_Passage for review_:

-- Opening Marker --

Bacteria in mouth linked to chronic diseases

Credit: Engin Akyurt / Unsplash

A recent study from Karolinska Institutet in Sweden found the bacteria most commonly found in severe oral infections.

The team hopes the study can provide deeper insight into the association between oral bacteria and other diseases.

Previous studies have shown clear links between oral health and common diseases, such as cancer, heart disease diabetes and Alzheimer’s disease.

However, there have been few long-term studies identifying which bacteria occur in infected oral- and maxillofacial regions.

In the study, the researchers analyzed samples collected between 2010 and 2020 at the Karolinska University Hospital in Sweden from patients with severe oral infections and produced a list of the most common bacteria.

They found that several bacterial infections with link to systemic diseases are constantly present and some have even increased over the past decade in Stockholm.

The study showed that the most common bacterial phyla amongst the samples were Firmicutes, Bacteroidetes, Proteobacteria and Actinobacteria, while the most common genera were Streptococcus spp, Prevotella spp, and Staphylococcus spp.

The results provide new insight into the diversity and prevalence of harmful microbes in oral infections.

-- Closing Marker --

_Information supplied_:
-- Opening Marker --

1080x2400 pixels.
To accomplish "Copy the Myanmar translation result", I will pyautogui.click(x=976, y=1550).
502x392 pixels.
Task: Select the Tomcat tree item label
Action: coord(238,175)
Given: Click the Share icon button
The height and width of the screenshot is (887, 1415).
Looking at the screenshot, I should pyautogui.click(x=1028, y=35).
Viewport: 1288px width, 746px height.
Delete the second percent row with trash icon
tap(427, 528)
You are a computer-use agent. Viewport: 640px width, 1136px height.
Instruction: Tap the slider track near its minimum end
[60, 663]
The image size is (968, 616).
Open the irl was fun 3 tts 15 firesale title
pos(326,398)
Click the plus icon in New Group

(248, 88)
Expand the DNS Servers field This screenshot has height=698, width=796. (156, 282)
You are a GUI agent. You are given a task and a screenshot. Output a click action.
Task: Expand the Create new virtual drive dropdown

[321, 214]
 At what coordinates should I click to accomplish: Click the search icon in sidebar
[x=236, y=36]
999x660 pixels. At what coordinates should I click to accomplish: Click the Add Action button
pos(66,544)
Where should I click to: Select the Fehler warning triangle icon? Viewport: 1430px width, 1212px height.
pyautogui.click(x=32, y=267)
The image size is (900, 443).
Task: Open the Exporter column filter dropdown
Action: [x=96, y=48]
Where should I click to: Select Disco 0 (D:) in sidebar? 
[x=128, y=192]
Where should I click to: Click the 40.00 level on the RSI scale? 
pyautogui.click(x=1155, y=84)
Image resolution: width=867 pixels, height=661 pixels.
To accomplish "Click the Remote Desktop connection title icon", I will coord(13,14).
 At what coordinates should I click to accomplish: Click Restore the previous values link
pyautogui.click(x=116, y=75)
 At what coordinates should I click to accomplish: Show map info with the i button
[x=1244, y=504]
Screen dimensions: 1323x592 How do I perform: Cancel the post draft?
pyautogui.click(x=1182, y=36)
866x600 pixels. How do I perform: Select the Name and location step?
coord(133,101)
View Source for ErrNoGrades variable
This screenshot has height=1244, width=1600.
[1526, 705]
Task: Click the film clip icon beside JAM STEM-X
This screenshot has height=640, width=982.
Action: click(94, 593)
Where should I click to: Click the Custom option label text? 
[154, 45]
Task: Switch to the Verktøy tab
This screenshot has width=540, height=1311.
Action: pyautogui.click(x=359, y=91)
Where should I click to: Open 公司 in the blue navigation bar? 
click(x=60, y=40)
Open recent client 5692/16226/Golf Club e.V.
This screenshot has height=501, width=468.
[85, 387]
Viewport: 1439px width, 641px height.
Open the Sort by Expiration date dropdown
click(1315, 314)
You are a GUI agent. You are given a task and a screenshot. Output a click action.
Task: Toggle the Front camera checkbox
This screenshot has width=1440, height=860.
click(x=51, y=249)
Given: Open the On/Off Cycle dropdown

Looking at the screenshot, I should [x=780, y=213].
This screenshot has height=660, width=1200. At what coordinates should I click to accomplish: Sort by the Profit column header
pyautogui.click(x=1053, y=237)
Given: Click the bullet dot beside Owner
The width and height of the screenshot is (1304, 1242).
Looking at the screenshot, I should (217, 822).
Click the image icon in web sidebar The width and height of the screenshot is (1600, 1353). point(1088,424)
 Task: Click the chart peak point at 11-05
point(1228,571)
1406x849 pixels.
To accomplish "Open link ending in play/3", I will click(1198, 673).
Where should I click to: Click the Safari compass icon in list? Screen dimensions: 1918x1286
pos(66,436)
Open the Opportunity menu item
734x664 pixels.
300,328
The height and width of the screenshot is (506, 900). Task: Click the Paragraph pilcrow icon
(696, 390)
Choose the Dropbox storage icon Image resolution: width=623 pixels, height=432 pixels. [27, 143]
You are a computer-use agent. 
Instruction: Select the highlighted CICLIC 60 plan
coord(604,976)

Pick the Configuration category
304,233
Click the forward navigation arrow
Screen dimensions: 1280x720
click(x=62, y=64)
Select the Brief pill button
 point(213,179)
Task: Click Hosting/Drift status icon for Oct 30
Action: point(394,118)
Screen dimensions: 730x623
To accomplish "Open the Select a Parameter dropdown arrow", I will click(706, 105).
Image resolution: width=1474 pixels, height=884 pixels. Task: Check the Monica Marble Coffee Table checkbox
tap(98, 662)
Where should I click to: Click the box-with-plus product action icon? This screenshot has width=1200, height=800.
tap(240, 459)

-- Closing Marker --

_Work instruction A_:
Answer these about the article on oral bacteria and chronic diseases:
(i) Which institute carried out the study?
(ii) Between which years were the samples collected?
(iii) What were the most common genera found?
_Work instruction B_: Quote the article on oral bacteria word for word, starting at "Credit: Engin Akyurt" and ending at "and maxillofacial regions.".
_Work instruction C_: Extend the article on mouth bacteria and chronic diseases from its final sentence.

_Response A_:
(i) Karolinska Institutet in Sweden
(ii) 2010 and 2020
(iii) Streptococcus spp, Prevotella spp, and Staphylococcus spp

_Response B_:
Credit: Engin Akyurt / Unsplash

A recent study from Karolinska Institutet in Sweden found the bacteria most commonly found in severe oral infections.

The team hopes the study can provide deeper insight into the association between oral bacteria and other diseases.

Previous studies have shown clear links between oral health and common diseases, such as cancer, heart disease diabetes and Alzheimer’s disease.

However, there have been few long-term studies identifying which bacteria occur in infected oral- and maxillofacial regions.

_Response C_:
The team says the finding isn’t only of importance to dental medicine, it also helps understand the role of dental infection in patients with underlying diseases.

If a certain bacterium infects and causes damage in the mouth, it’s very likely that it can be harmful to tissues elsewhere in the body as the infection spreads.

The research group has previously shown that the occurrence of oral bacteria in the pancreas reflects the severity of pancreatic tumors.

The researchers now hope that dentists will collaborate with clinical microbiology laboratories more to gain a better understanding of the bacteria that cause dental infections, to improve diagnostics and therapeutic management of oral infections.

The study was conducted by Professor Sällberg Chen et al and published in Microbiology Spectrum.